Choeur des femmes bouriates debesenem de l'ancienne tribu sartoul
Ces femmes vivent en Sibérie, le long de la frontière mongole, et font partie du groupe ouralo-altaïque des Bouriates. Elles viennent du village d'Alzak.
Depuis plusieurs siècles, elles sont devenues les gardiennes de leurs terres : terres de chasse, d'élevage, d'habitations semi- saisonnières. Les hommes, rafflés dans les guerres et les invasions ou engagés comme mercenaires sous divers potentats ou chefs d'armées ont toujours laissé aux femmes la gestion de la vie et du groupe.
Elles portent sur elles toute leur fortune : colliers prolongés par des boîtes à talismans d'origine bouddhique (le bouddhisme lamaïque s'est infiltré dans ces régions à partir du XVIIe siècle), d'amulettes et de ceintures en argent massif qui se mêlent aux lourds grains d'ambre, de turquoise et de corail venus par la route du Tibet.
Elles chantent en homophonie, c'est- à- dire à l'unisson, d'une voix puissante, sur une échelle pentatonique. Parfois, l'une des voix passe à l'octave supérieure.
Le répertoirte, très varié, s'étend des chants guerriers aux chants de recrues, des chants de chasse aux chants de louange au cheval, des chants de noces aux poésies généalogiques.

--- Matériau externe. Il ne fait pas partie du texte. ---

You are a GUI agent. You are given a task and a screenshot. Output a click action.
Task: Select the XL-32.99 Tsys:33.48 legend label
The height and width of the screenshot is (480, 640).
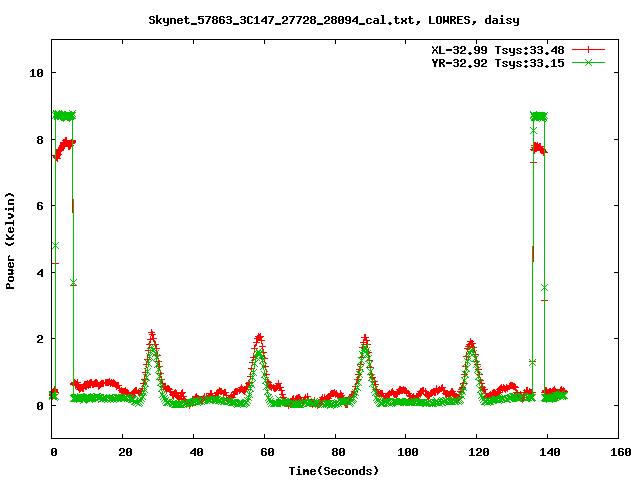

Choeur des femmes bouriates makhtal
Elles vivent dans la région d'Irkoutsk, au coeur de la Sibérie et pratiquent surtout la pêche en eau douce. Leur culture, transmise oralement, repose sur deux formes de chants : des plurivocalités à trois voix principales privilégiant les accords de quarte ou de quinte, et des chants en solo dont le répertoire est issu des pratiques chamaniques.
Les plurivocalités sont liées au travail, aux noces, à la fête du Koumys (lait de jument fermenté), et à la fête des aliments blancs, tandis que les chants en solo se composent d'exhortations pour la chasse, de prières au gibier, aux poissons et aux esprits gardiens des steppes, ainsi que de louanges au cheval.

Le syguyt de Touva
Le syguyt ou diphonie est l'émission par un seul organe vocal de deux sons simultanés. Cette technique résulte d'un important travail du larynx qui émet le son fondamental ou bourdon et de la division par la langue de la cavité buccale en deux sous- cavités de volume variable permettant ainsi la libération et la modulation des sons harmoniques ("voix flûtée") sous la forme d'une mélodie. Cette technique de base, qui donne naissance à des variantes nombreuses, notamment chez les Mongols (khöömii), a la particularité chez les chanteurs de Touva de s'appuyer sur un texte chanté. Le chant commence par des mots lancés sur une voix de gorge profonde et rauque et dont la dernière syllabe sert d'appui au syguyt.
Dans la République de Touva, le syguyt est essentiellement pratiqué par les hommes ; Valentina Tchuldun a appris cette technique de son père et de ses frères et est devenue à son tour une spécialiste du chant diphonique.

Françoise Gründ



Programme
Bouriates makhtal

Danse de Yokh
exécutée à l'occasion des fête saisonnières.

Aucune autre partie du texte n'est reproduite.